**Exercise requirements:** All entries must be returned precisely as they appear.

**Data supplied:**
────────────────────

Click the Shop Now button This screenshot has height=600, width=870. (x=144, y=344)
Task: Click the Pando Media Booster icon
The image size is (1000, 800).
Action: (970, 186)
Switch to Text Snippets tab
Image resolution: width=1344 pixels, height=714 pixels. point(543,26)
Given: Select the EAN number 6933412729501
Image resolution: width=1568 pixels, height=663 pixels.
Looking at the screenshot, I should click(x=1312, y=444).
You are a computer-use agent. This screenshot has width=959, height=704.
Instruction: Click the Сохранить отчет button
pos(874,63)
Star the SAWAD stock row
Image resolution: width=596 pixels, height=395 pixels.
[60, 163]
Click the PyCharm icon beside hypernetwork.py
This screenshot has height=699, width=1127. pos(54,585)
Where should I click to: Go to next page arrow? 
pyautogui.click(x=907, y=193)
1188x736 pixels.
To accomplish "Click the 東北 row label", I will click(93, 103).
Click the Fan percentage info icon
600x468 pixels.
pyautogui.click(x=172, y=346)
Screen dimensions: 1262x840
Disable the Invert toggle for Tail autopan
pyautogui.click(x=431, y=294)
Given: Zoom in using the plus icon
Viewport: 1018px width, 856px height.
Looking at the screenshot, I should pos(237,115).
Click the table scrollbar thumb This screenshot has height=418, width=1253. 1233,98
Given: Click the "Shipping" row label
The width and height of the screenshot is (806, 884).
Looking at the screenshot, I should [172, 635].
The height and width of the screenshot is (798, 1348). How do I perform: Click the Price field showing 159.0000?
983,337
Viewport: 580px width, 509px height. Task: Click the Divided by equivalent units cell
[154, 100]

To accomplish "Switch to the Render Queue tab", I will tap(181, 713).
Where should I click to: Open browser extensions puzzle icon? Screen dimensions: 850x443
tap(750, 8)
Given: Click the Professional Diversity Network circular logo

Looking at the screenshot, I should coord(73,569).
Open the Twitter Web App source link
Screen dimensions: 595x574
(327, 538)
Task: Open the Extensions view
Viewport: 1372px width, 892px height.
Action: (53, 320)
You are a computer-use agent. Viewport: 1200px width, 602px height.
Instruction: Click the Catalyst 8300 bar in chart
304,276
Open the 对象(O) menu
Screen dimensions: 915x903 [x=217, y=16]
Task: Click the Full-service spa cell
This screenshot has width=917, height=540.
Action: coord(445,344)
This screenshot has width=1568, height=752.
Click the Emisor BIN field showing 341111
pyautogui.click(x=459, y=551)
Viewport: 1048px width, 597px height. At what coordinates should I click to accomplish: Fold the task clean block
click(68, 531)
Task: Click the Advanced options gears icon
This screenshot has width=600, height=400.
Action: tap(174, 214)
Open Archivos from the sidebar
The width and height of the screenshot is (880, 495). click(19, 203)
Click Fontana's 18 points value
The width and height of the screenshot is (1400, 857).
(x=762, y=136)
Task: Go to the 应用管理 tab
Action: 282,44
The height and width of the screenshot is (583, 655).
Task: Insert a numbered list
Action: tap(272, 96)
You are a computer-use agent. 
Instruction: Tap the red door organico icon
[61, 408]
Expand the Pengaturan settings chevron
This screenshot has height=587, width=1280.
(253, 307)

────────────────────

**Expected answer:**
Click the Shop Now button This screenshot has height=600, width=870. (x=144, y=344)
Task: Click the Pando Media Booster icon
The image size is (1000, 800).
Action: (970, 186)
Switch to Text Snippets tab
Image resolution: width=1344 pixels, height=714 pixels. point(543,26)
Given: Select the EAN number 6933412729501
Image resolution: width=1568 pixels, height=663 pixels.
Looking at the screenshot, I should click(x=1312, y=444).
You are a computer-use agent. This screenshot has width=959, height=704.
Instruction: Click the Сохранить отчет button
pos(874,63)
Star the SAWAD stock row
Image resolution: width=596 pixels, height=395 pixels.
[60, 163]
Click the PyCharm icon beside hypernetwork.py
This screenshot has height=699, width=1127. pos(54,585)
Where should I click to: Go to next page arrow? 
pyautogui.click(x=907, y=193)
1188x736 pixels.
To accomplish "Click the 東北 row label", I will click(93, 103).
Click the Fan percentage info icon
600x468 pixels.
pyautogui.click(x=172, y=346)
Screen dimensions: 1262x840
Disable the Invert toggle for Tail autopan
pyautogui.click(x=431, y=294)
Given: Zoom in using the plus icon
Viewport: 1018px width, 856px height.
Looking at the screenshot, I should pos(237,115).
Click the table scrollbar thumb This screenshot has height=418, width=1253. 1233,98
Given: Click the "Shipping" row label
The width and height of the screenshot is (806, 884).
Looking at the screenshot, I should [172, 635].
The height and width of the screenshot is (798, 1348). How do I perform: Click the Price field showing 159.0000?
983,337
Viewport: 580px width, 509px height. Task: Click the Divided by equivalent units cell
[154, 100]

To accomplish "Switch to the Render Queue tab", I will tap(181, 713).
Where should I click to: Open browser extensions puzzle icon? Screen dimensions: 850x443
tap(750, 8)
Given: Click the Professional Diversity Network circular logo

Looking at the screenshot, I should coord(73,569).
Open the Twitter Web App source link
Screen dimensions: 595x574
(327, 538)
Task: Open the Extensions view
Viewport: 1372px width, 892px height.
Action: (53, 320)
You are a computer-use agent. Viewport: 1200px width, 602px height.
Instruction: Click the Catalyst 8300 bar in chart
304,276
Open the 对象(O) menu
Screen dimensions: 915x903 [x=217, y=16]
Task: Click the Full-service spa cell
This screenshot has width=917, height=540.
Action: coord(445,344)
This screenshot has width=1568, height=752.
Click the Emisor BIN field showing 341111
pyautogui.click(x=459, y=551)
Viewport: 1048px width, 597px height. At what coordinates should I click to accomplish: Fold the task clean block
click(68, 531)
Task: Click the Advanced options gears icon
This screenshot has width=600, height=400.
Action: tap(174, 214)
Open Archivos from the sidebar
The width and height of the screenshot is (880, 495). click(19, 203)
Click Fontana's 18 points value
The width and height of the screenshot is (1400, 857).
(x=762, y=136)
Task: Go to the 应用管理 tab
Action: 282,44
The height and width of the screenshot is (583, 655).
Task: Insert a numbered list
Action: tap(272, 96)
You are a computer-use agent. 
Instruction: Tap the red door organico icon
[61, 408]
Expand the Pengaturan settings chevron
This screenshot has height=587, width=1280.
(253, 307)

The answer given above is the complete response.